**Instructions for the task**
Copy every row below word for word, leaving out the pictures.

━━━ Data to use

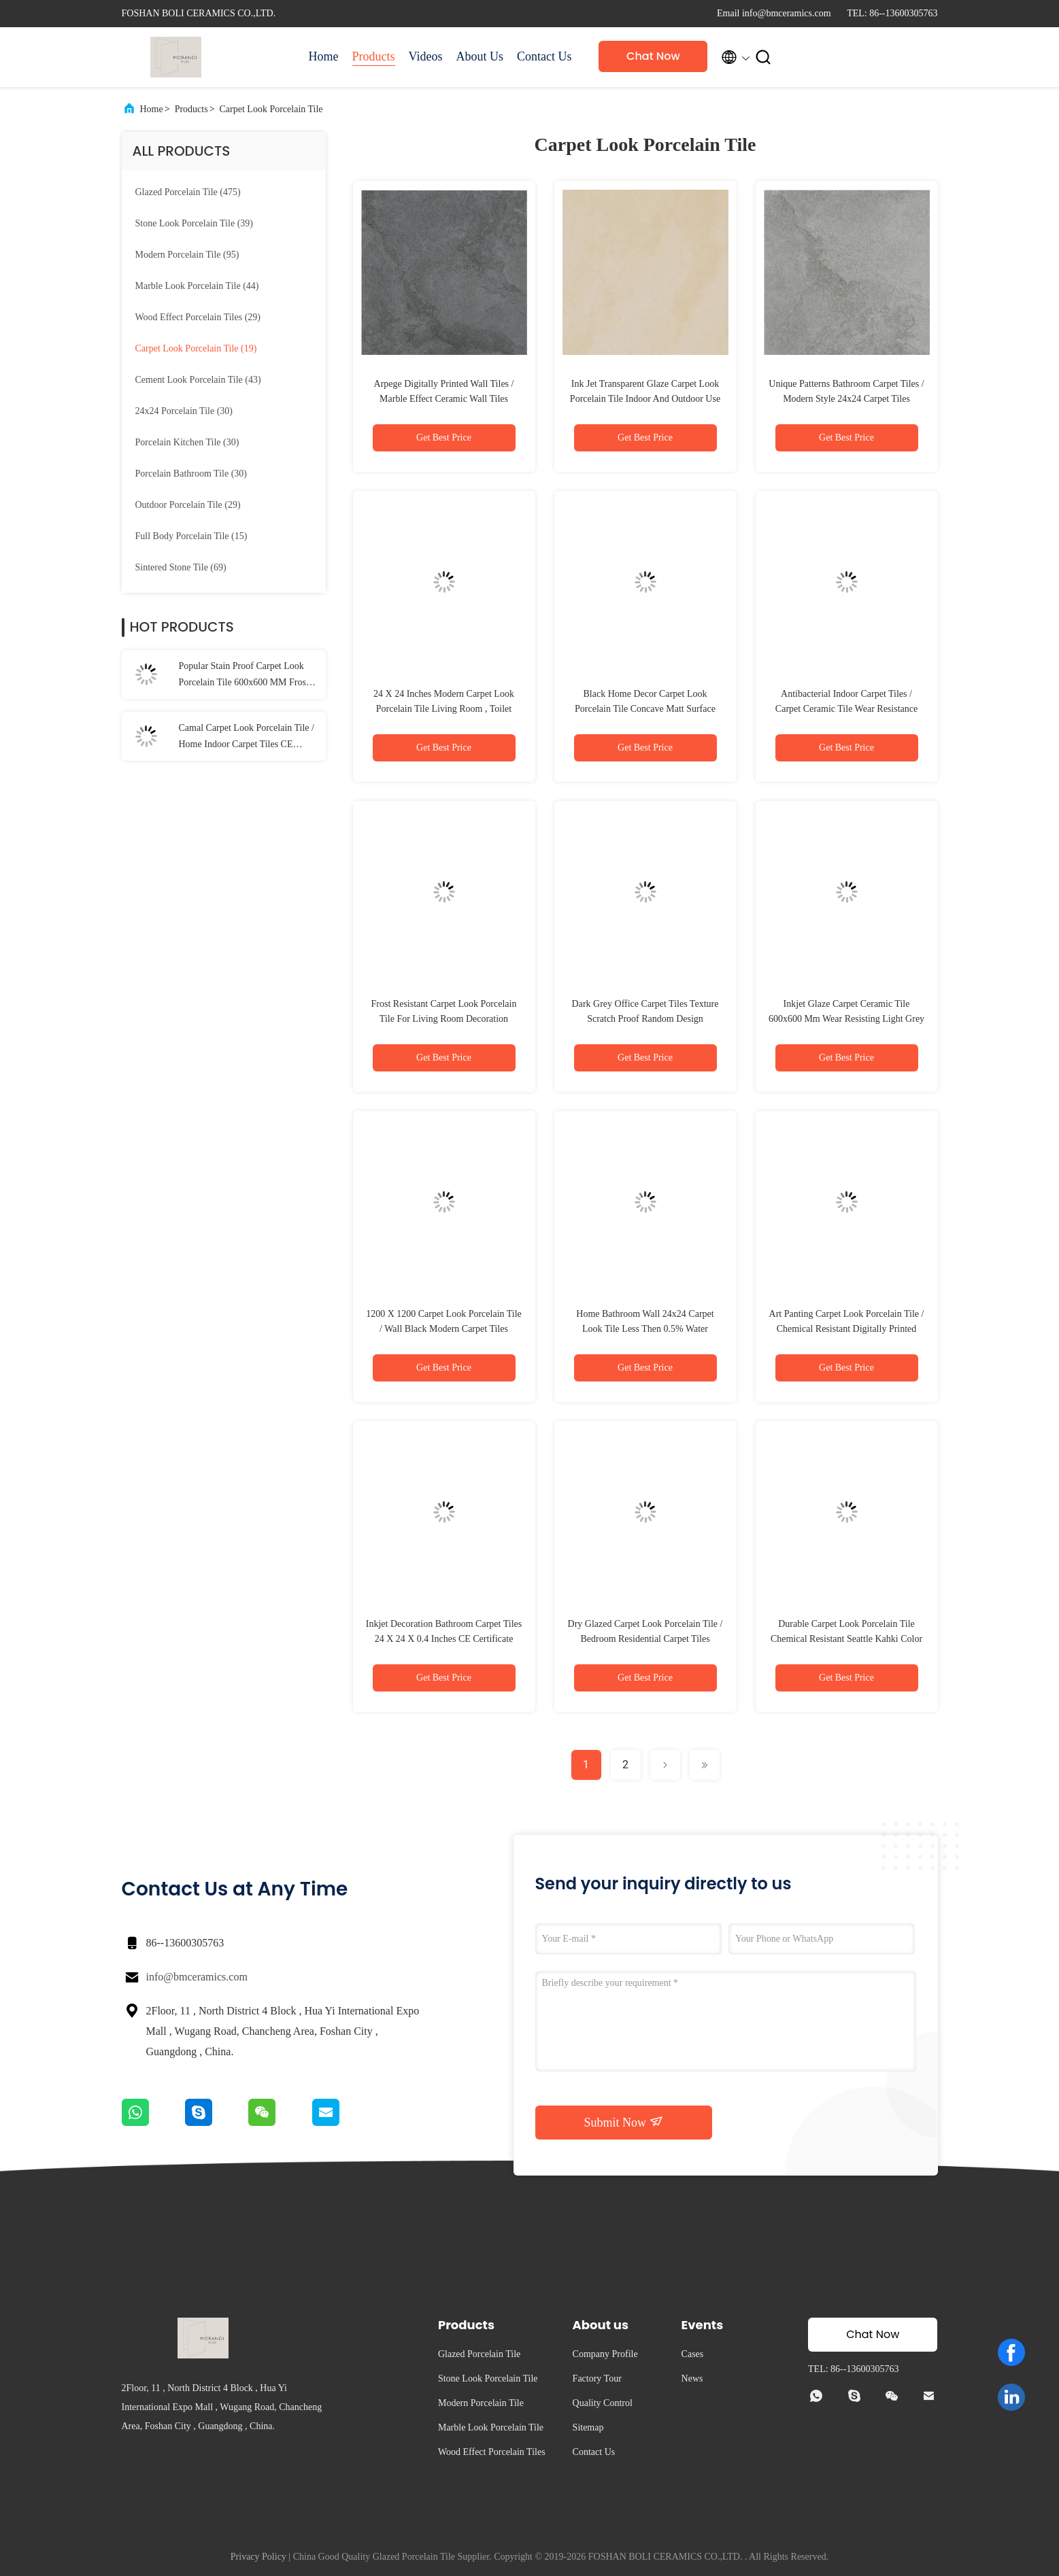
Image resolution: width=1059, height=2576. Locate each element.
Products (373, 56)
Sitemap (588, 2427)
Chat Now (653, 56)
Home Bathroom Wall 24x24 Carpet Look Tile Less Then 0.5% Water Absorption (644, 1329)
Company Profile (605, 2354)
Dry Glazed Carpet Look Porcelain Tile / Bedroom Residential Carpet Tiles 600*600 (645, 1639)
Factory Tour (597, 2378)
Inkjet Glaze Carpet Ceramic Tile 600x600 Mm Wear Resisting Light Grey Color (846, 1019)
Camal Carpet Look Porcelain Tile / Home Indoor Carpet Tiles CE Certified (246, 738)
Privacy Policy (258, 2557)
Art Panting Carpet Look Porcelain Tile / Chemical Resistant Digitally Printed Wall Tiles (846, 1329)
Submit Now (623, 2121)
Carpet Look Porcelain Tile (271, 109)
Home (324, 56)
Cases (693, 2354)
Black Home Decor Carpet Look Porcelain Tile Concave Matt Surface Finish (645, 709)
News (692, 2378)
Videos (426, 56)
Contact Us (544, 56)
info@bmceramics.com (197, 1976)
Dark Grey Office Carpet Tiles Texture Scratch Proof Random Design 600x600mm (645, 1019)
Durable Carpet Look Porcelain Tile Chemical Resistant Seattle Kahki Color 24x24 (846, 1639)
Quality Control (603, 2403)
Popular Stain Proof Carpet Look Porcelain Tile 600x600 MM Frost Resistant (244, 676)
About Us (479, 56)
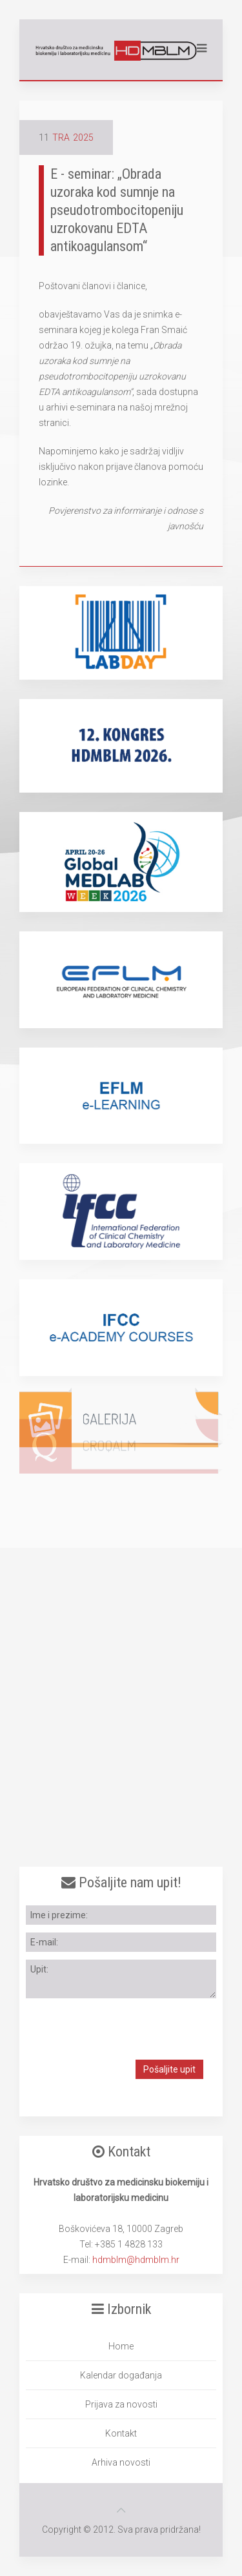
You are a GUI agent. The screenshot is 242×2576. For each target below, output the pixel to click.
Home (121, 2346)
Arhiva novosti (121, 2462)
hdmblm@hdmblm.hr (135, 2260)
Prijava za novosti (121, 2404)
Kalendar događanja (121, 2375)
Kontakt (121, 2433)
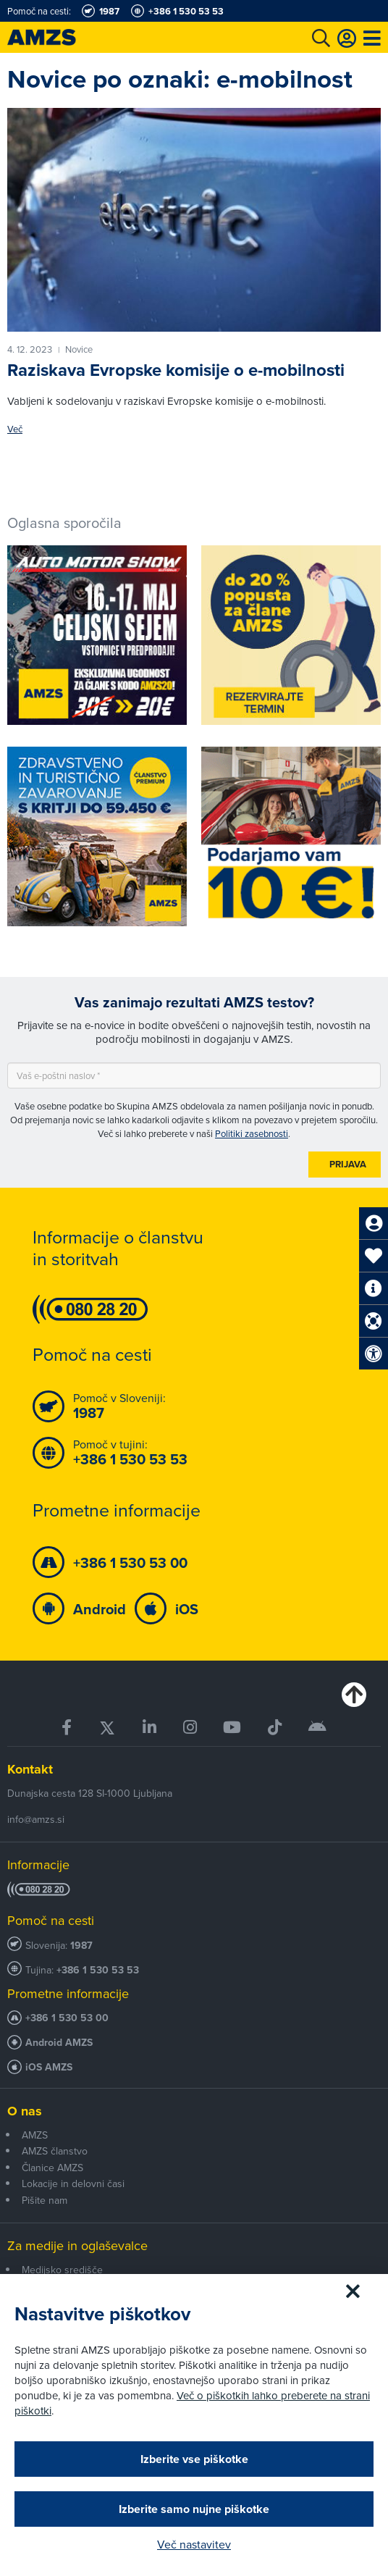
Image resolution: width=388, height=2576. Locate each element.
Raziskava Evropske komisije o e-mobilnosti (176, 369)
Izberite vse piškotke (194, 2459)
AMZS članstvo (55, 2151)
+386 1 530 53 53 (97, 1970)
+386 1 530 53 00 (67, 2018)
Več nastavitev (194, 2544)
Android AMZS (59, 2042)
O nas (24, 2111)
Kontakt (30, 1769)
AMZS (35, 2135)
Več (14, 429)
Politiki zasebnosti (251, 1133)
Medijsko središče (62, 2269)
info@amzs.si (35, 1819)
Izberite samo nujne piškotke (194, 2509)
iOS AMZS (48, 2067)
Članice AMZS (52, 2167)
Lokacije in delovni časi (73, 2183)
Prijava (347, 1164)
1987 (81, 1945)
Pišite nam (44, 2200)
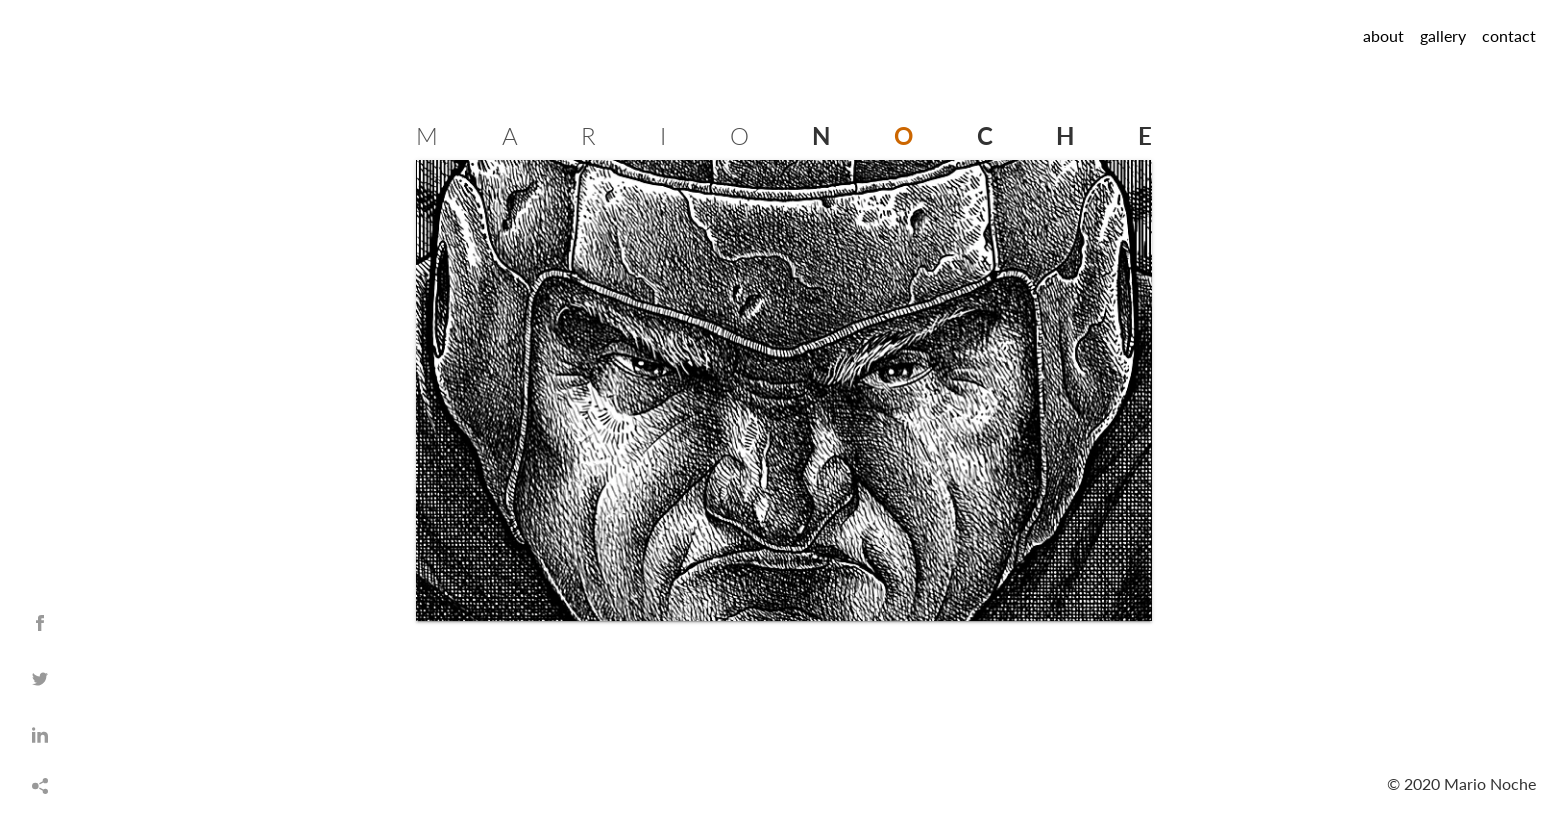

━━━━━━

**Answer to this task**
Image resolution: width=1059, height=2576. Locate each element.
Products (373, 56)
Sitemap (588, 2427)
Chat Now (653, 56)
Home Bathroom Wall 24x24 Carpet Look Tile Less Then 0.5% Water Absorption (644, 1329)
Company Profile (605, 2354)
Dry Glazed Carpet Look Porcelain Tile / Bedroom Residential Carpet Tiles 600*600 (645, 1639)
Factory Tour (597, 2378)
Inkjet Glaze Carpet Ceramic Tile 600x600 Mm Wear Resisting Light Grey Color (846, 1019)
Camal Carpet Look Porcelain Tile / Home Indoor Carpet Tiles CE Certified (246, 738)
Privacy Policy (258, 2557)
Art Panting Carpet Look Porcelain Tile / Chemical Resistant Digitally Printed Wall Tiles (846, 1329)
Submit Now (623, 2121)
Carpet Look Porcelain Tile (271, 109)
Home (324, 56)
Cases (693, 2354)
Black Home Decor Carpet Look Porcelain Tile Concave Matt Surface Finish (645, 709)
News (692, 2378)
Videos (426, 56)
Contact Us (544, 56)
info@bmceramics.com (197, 1976)
Dark Grey Office Carpet Tiles Texture Scratch Proof Random Design 600x600mm (645, 1019)
Durable Carpet Look Porcelain Tile Chemical Resistant Seattle Kahki Color 24x24 (846, 1639)
Quality Control (603, 2403)
Popular Stain Proof Carpet Look Porcelain Tile 600x600 MM Frost Resistant (244, 676)
About Us (479, 56)
You are a GUI agent. The screenshot is 242×2576. For each target below, output the pixel to click.
Home (121, 2346)
Arhiva novosti (121, 2462)
hdmblm@hdmblm.hr (135, 2260)
Prijava za novosti (121, 2404)
Kalendar događanja (121, 2375)
Kontakt (121, 2433)
Image resolution: width=388, height=2576. Locate each element.
Raziskava Evropske komisije o e-mobilnosti (176, 369)
Izberite vse piškotke (194, 2459)
AMZS članstvo (55, 2151)
+386 1 530 53 53 (97, 1970)
+386 1 530 53 00 (67, 2018)
Več nastavitev (194, 2544)
Android AMZS (59, 2042)
O nas (24, 2111)
Kontakt (30, 1769)
AMZS (35, 2135)
Več (14, 429)
Politiki zasebnosti (251, 1133)
Medijsko središče (62, 2269)
info@amzs.si (35, 1819)
Izberite samo nujne piškotke (194, 2509)
iOS AMZS (48, 2067)
Članice AMZS (52, 2167)
Lokacije in delovni časi (73, 2183)
Prijava (347, 1164)
1987 (81, 1945)
Pišite nam (44, 2200)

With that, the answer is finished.